The Western Producer takes a weekly look at some of the stories that made headlines in issues of the paper from 75, 50, 25 and 10 years ago.
75 years ago: Nov. 19, 1942
The size of the 1942 wheat crop was reduced by 7.55 million bushels, but the crop was still the largest ever harvested in Canada at 607.688 million bu.
The Dominion Bureau of Statistics’ total estimate for the prairie crop was now 580 million bu., seven million bu. less than the first estimate.
Thirty farmers from St. Paul, Alta., were organizing a co-operative farm.
Each farmer would continue to own his land and buildings, but the co-op members would pool their livestock and equipment. They were also developing a four or five year crop rotation.

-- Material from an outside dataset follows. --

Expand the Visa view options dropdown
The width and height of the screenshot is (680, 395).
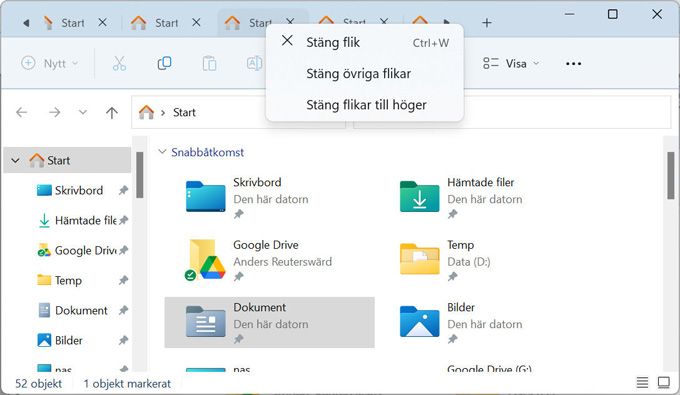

50 years ago: Nov. 23, 1967
Saskatchewan Wheat Pool delegates called for increased support for agriculture, “either through marketing subsidies related to production costs or through income supplements coupled with a domestic price for wheat related to the price index of goods and services used by farmers.” The demand was part of a 15-point farm policy for 1968 that was approved during the pool’s annual meeting in Regina.
J.B. Lawrie, assistant chief commissioner of the Canadian Wheat Board, countered arguments that had been made in the past year in the grain industry that Canada should produce and sell both high and low quality wheat.

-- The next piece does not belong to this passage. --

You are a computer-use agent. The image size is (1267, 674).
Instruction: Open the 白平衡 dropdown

“Canada should continue to produce high quality wheat rather than attempt to grow cheap, low-quality wheat,” he told the United Grain Growers annual meeting. “Other countries can produce larger quantities of cheaper wheat than we can. Canada is one of the few countries that can produce a quality bread wheat. We should stay with quality.”
25 years ago: Nov. 19, 1992
Canada again cut Russia off from any new grain sales on credit until it began to pay back its existing debt of more than $1.5 billion. The federal government had taken similar action earlier in the year for the same reason. A senior economist with Russia’s trade mission in Ottawa said his country was critically short of hard currency and urged Canada to be lenient. Russia was $85 million behind on its debt to the wheat board.
Canadian beef exporters were warned about the implications of an expanding cattle herd in the United States. Randy Blach, an analyst with Cattlefax in the U.S., said the expansion was happening faster than most people thought.
10 years ago: Nov. 22, 2007
A coalition comprising First Nations bands, Sask Pork and Big Sky Farms said it was working on a plan to build a hog plant in Saskatoon with an annual capacity of one million hogs. The plant was never built.
Alberta’s seed potato sector was in lock-down mode after pale cyst nematodes were found in the province. Seed potato exports to the United States were temporarily banned while officials retested samples. Two positive cases out of more than 2,000 samples had been found earlier in the fall.